## EXERCISE TEXT
▬▬▬▬▬▬
Whether you're a hardcore pro-lifer or you call yourself uncompromisingly pro-choice (or, of course, if you fall somewhere in the middle), the fantastic new documentary 12th & Delaware represents your side of the argument remarkably well. But think about that for a second: Am I actually asserting that one little 80-minute documentary is able to capture both sides of this monumentally difficult subject? And with taste, class, and artistic craftsmanship, no less? Absolutely. What co-directors Heidi Ewing and Rachel Grady (Jesus Camp, also great) have built here may just be the finest documentary film ever made about the abortion issue. (I certainly haven't seen them all, but this one's pretty damn remarkable.)

With no narration, only a small handful of on-screen facts, and a complete lack of talking-head windbag interviews, 12th & Delaware simply drops us right into the middle of one particular intersection in Fort Pierce, Florida. On one side of 12th street is an abortion clinic. Directly across 12th is a pregnancy care center -- the kind that actively tries to prevent women from having abortions. With picketers on patrol virtually 24/7 and with doctors forced to leave the facility beneath coats and blankets -- let's just say 12th & Delaware is not exactly a friendly intersection.
▬▬▬▬▬▬
## SUPPLIED INFORMATION
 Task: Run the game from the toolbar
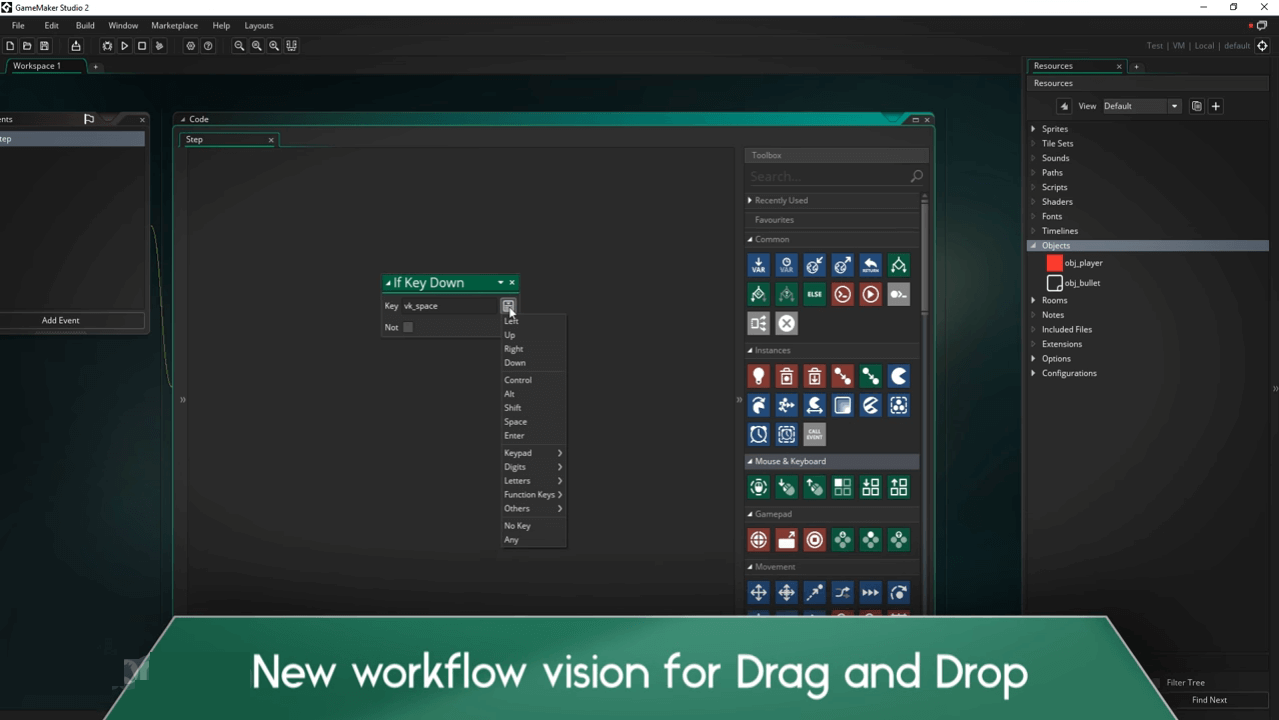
▬▬▬▬▬▬
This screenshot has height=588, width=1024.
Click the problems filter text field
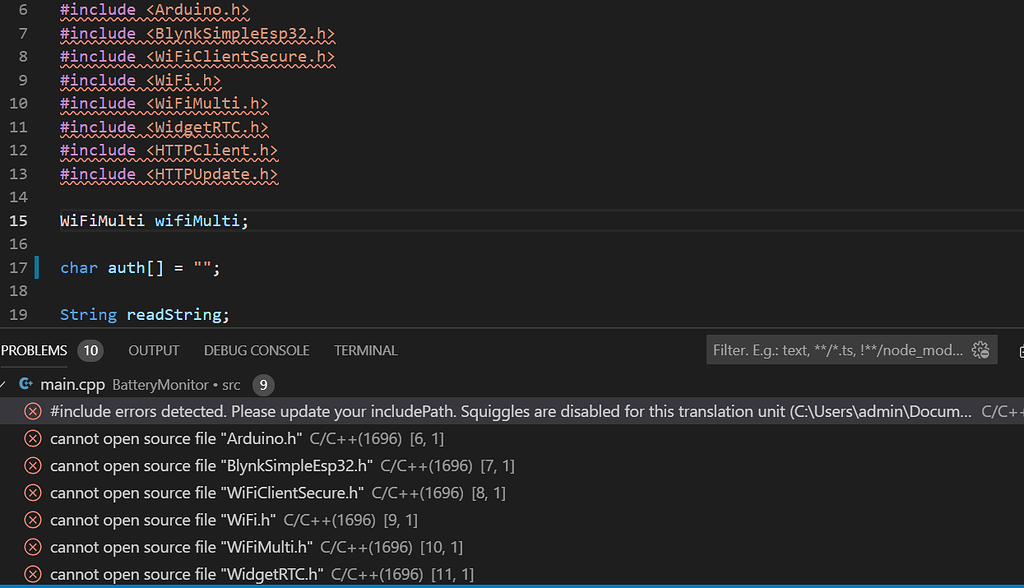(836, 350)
▬▬▬▬▬▬
From the documentary review, reproduce word for word the part that opens with the words containing "With no narration, only" and closes with "a friendly intersection.". The records come from a different source than the text.

## RESPONSE TO THIS EXERCISE
With no narration, only a small handful of on-screen facts, and a complete lack of talking-head windbag interviews, 12th & Delaware simply drops us right into the middle of one particular intersection in Fort Pierce, Florida. On one side of 12th street is an abortion clinic. Directly across 12th is a pregnancy care center -- the kind that actively tries to prevent women from having abortions. With picketers on patrol virtually 24/7 and with doctors forced to leave the facility beneath coats and blankets -- let's just say 12th & Delaware is not exactly a friendly intersection.